- _Your task_: Below is a block of records. Copy every line in it that contains the word "Open".

- _Exercise inputs_:
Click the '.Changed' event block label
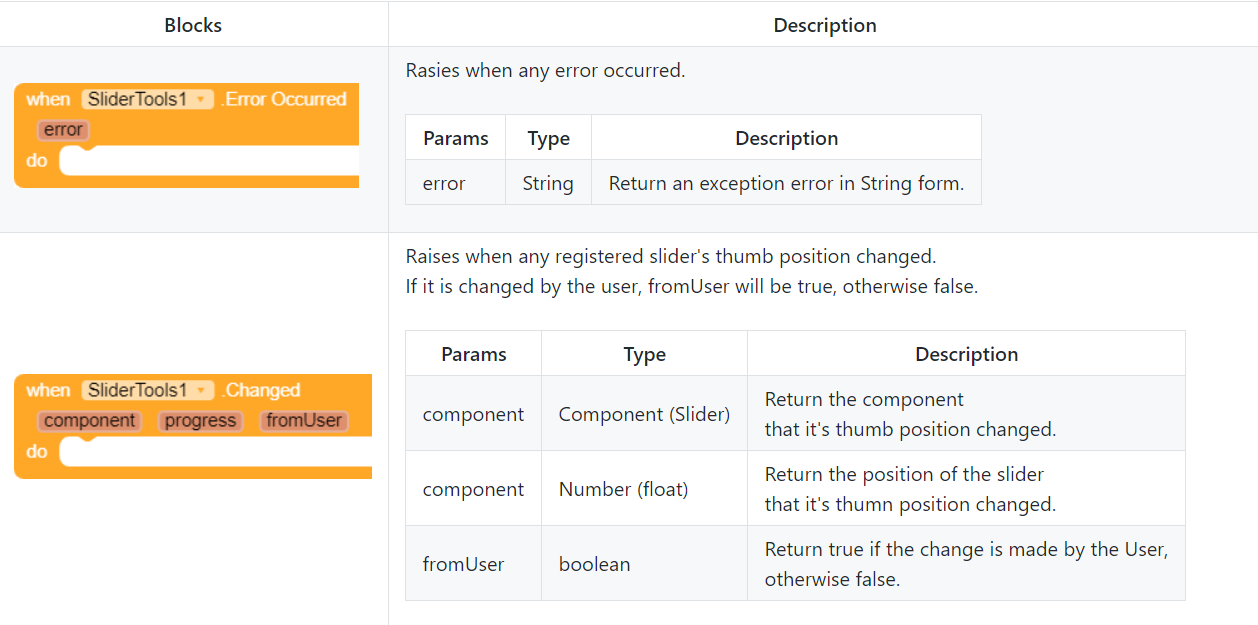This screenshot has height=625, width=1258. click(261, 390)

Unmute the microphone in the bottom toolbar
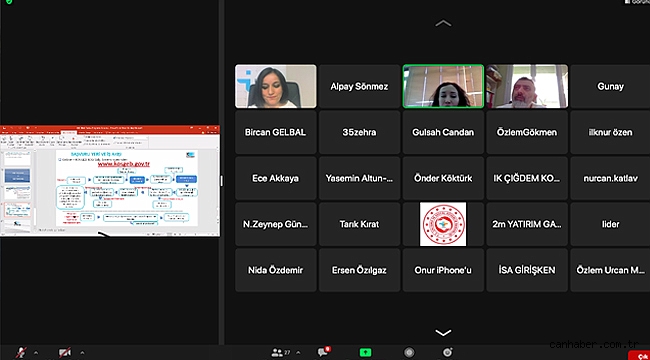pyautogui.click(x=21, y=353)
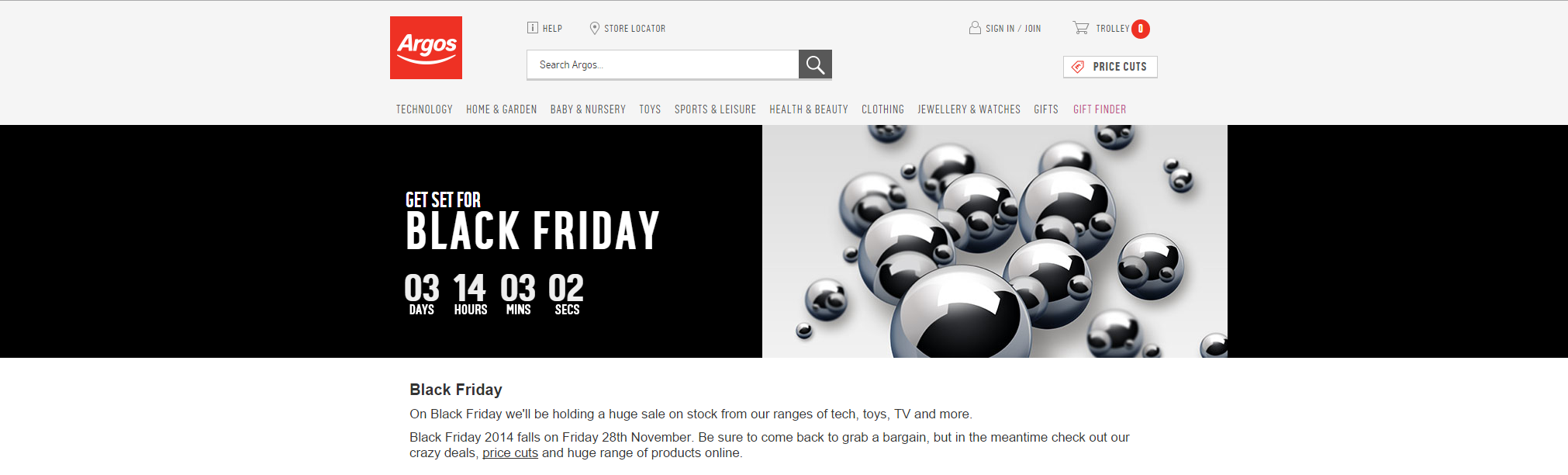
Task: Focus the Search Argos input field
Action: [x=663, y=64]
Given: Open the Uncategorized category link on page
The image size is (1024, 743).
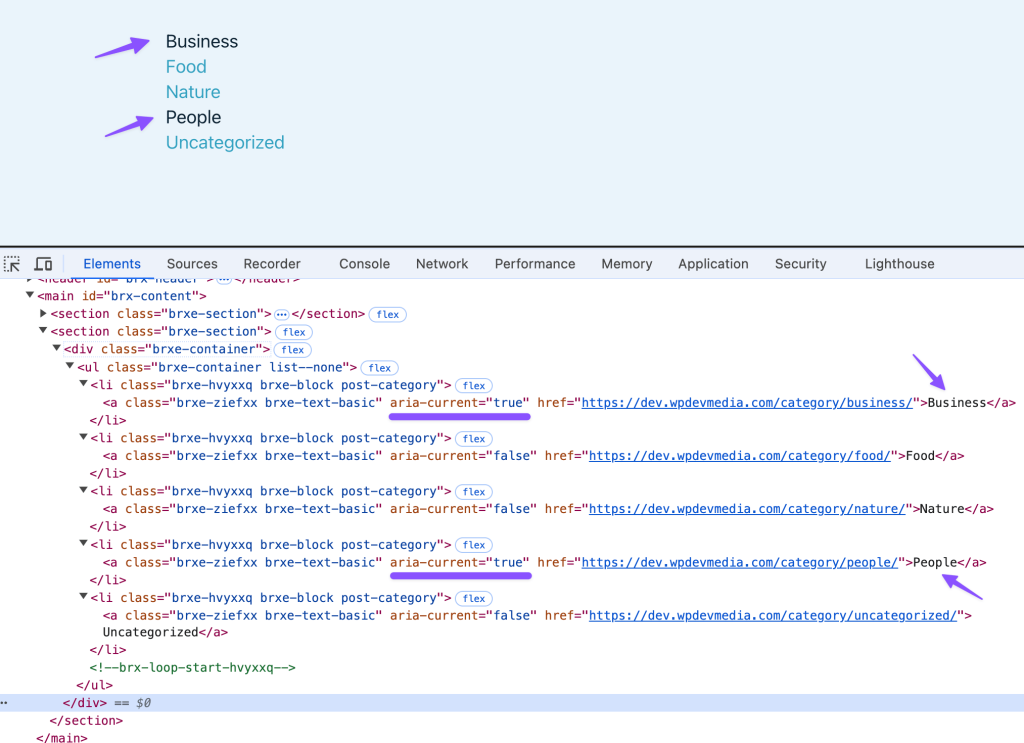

...

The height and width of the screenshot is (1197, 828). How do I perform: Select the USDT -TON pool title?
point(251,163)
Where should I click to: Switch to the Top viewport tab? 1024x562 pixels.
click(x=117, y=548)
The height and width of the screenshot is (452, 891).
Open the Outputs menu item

...

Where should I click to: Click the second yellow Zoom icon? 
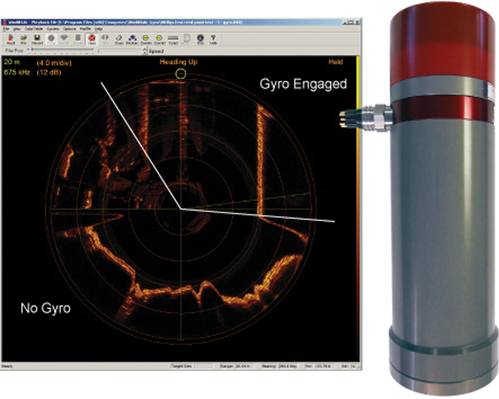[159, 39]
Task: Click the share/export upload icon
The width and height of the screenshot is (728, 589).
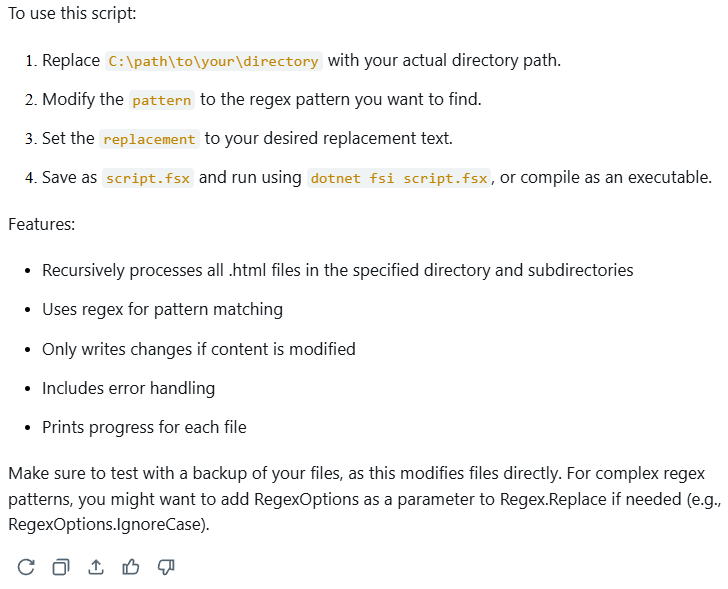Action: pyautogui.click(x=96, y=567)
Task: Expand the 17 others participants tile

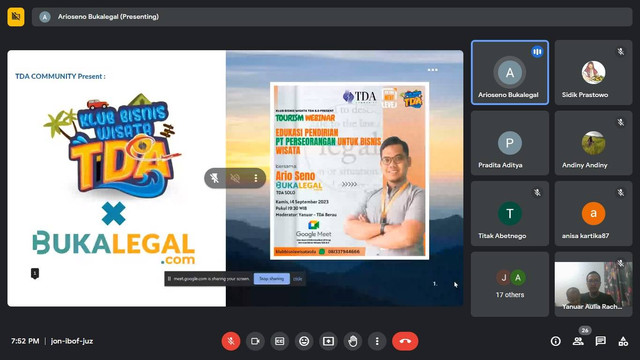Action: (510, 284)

- _Task result_:
Given: Open the Uncategorized category link on page
Open the Outputs menu item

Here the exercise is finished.